The expansion and maturing of the ETF market over the past five years has been significant, both in terms of growth in assets under management and the increased sophistication of available solutions. The most notable recent development has been the huge increase in the adoption of active ETFs.
A survey commissioned by Fidelity International late last year showed that 37 per cent of institutional investors and distributors across Europe and Asia expected to increase their active ETF allocations over the subsequent 18 months. That figure is likely to have increased through this year’s market volatility.
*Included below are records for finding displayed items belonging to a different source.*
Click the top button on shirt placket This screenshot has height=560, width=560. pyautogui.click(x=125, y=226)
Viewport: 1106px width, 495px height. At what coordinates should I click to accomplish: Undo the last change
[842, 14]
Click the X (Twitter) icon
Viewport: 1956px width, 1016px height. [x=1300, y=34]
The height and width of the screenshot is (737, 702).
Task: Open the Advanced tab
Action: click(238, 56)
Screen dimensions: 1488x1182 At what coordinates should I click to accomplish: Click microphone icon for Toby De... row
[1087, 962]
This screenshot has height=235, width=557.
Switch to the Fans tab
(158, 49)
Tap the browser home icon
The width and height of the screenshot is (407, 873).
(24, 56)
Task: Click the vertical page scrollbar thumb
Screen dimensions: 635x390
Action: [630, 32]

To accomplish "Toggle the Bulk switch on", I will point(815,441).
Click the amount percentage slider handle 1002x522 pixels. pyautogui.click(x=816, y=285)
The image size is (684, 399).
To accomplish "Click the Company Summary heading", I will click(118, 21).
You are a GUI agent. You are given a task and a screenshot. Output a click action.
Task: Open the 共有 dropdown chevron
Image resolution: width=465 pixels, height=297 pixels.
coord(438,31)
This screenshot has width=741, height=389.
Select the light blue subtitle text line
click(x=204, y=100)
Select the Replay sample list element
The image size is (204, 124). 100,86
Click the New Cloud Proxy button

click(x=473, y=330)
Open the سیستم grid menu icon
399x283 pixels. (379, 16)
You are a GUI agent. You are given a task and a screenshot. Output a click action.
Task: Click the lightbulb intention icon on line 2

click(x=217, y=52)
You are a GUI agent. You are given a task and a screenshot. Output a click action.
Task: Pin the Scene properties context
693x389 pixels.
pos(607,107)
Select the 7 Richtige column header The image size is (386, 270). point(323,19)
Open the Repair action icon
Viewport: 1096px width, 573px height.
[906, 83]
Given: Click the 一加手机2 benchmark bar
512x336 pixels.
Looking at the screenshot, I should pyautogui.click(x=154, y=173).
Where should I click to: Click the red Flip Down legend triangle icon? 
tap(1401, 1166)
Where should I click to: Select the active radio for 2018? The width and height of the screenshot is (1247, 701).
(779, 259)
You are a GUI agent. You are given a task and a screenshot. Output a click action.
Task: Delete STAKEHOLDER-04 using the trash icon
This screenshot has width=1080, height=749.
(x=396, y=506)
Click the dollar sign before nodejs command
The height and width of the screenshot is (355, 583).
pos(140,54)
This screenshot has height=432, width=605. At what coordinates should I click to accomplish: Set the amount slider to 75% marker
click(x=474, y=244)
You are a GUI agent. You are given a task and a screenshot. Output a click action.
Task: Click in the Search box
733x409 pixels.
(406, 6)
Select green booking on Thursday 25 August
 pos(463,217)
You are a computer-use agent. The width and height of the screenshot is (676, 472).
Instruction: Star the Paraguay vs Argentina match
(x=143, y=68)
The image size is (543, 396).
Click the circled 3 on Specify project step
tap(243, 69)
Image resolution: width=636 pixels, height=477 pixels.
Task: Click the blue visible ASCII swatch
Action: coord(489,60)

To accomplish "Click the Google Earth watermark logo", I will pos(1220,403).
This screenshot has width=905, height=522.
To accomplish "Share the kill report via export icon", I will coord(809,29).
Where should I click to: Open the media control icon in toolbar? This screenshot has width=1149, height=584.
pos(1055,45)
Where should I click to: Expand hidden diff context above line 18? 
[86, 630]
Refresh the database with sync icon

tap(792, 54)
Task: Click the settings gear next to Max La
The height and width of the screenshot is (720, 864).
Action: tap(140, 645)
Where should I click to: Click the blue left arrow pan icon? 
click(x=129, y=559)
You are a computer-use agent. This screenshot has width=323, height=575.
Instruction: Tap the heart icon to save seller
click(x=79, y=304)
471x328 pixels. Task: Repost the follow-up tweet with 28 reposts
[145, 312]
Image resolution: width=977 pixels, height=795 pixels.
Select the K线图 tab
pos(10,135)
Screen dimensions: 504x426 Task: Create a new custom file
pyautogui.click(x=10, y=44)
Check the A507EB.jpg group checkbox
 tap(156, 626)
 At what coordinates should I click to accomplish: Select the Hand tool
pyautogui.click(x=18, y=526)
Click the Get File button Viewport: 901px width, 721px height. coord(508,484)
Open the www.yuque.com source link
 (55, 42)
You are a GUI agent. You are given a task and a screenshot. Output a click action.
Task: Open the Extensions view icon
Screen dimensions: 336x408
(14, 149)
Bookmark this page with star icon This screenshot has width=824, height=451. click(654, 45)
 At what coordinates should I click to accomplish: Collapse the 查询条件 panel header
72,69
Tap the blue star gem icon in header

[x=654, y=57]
Having a more agile and active approach that benefits from controlled risk management and discerning investment selection is particularly important when addressing the risks posed by heightened levels of market concentration and increased global fragmentation.
The multi-year shift towards passive investing has itself been partly responsible for the elevated concentration risks that investors are now bearing. This is because capitalisation-weighted index trackers inherently provide the lion’s share of flows to segments of the market that have historically performed more strongly, while allocating less to securities that have been out of favour, the result being exacerbated market imbalances and pockets of high valuations. All of this occurs irrespective of any forward-looking view or regard for the current macroeconomic environment.
It’s perhaps unsurprising that solutions which derive value from bottom-up research are now having a moment as heightened volatility increases the dispersion of market returns. Volatility is a symptom of transformation and a sign that that the investment backdrop is evolving, which potentially means a shift in performance leadership. Investors are therefore naturally seeking more sophisticated investment strategies to manage this increased turbulence.
One of the headline findings of the survey was that investors choose active ETFs both to reduce costs and generate alpha, reflecting one of the main areas of innovation for these vehicles: the enhanced integration of research insights into investment strategies.
Rather than simple ‘active’ ETF strategies that apply investment selection processes using backward-looking financial disclosures, well-resourced investment managers are now delivering solutions that are genuinely powered by bottom-up insights from their banks of expert research analysts. The integration of this kind of value-adding intellectual property has the potential to deliver far superior solutions; after all, an investment strategy is only as good as the expertise that underpins it. Recent industry flows suggest that investors agree.
Of course, the integration of fundamental research is nothing new in the world of investment - active mutual funds remain a staple among institutional investors. The difference is that these ETFs seek to provide this alongside some of the typical benefits of passive solutions, such as a high level of transparency and competitive fee rates. To accomplish this, they use innovative portfolio construction and optimisation technologies to deliver research-powered strategies efficiently and at scale.
Responding to the evolving backdrop
For these reasons, the still relatively small European ETF market is likely to develop along the same path as its larger and more established US counterpart over the coming years (irrespective of the difference in ETFs’ tax treatment between these two jurisdictions). This would mean a growing share for research-powered ETFs as their benefits become more apparent to investors.
This does not mean that every active ETF will be successful - to succeed, managers need to deliver solutions that are indispensable. They will have to deliver the flexibility, transparency, liquidity, diversification, and cost-effective market access typically provided by passive ETFs, alongside a genuine capacity to generate alpha, as active mutual funds are designed to do. If they can achieve this, the result will be compelling offerings across asset classes and geographies that investors can ill afford to ignore.
For our part, we have plans to significantly increase the number of ETFs within Fidelity’s range over the next 12 to 18 months. This will allow us to deliver solutions with different goals - across markets or with different risk and return objectives within markets, for example varying tracking error targets or sustainability approaches. Fidelity has been an early leader in this rapidly growing segment of the market. But anyone who wants to hold onto that status will have to invest strongly in the years ahead. The market is growing fast and competition likewise.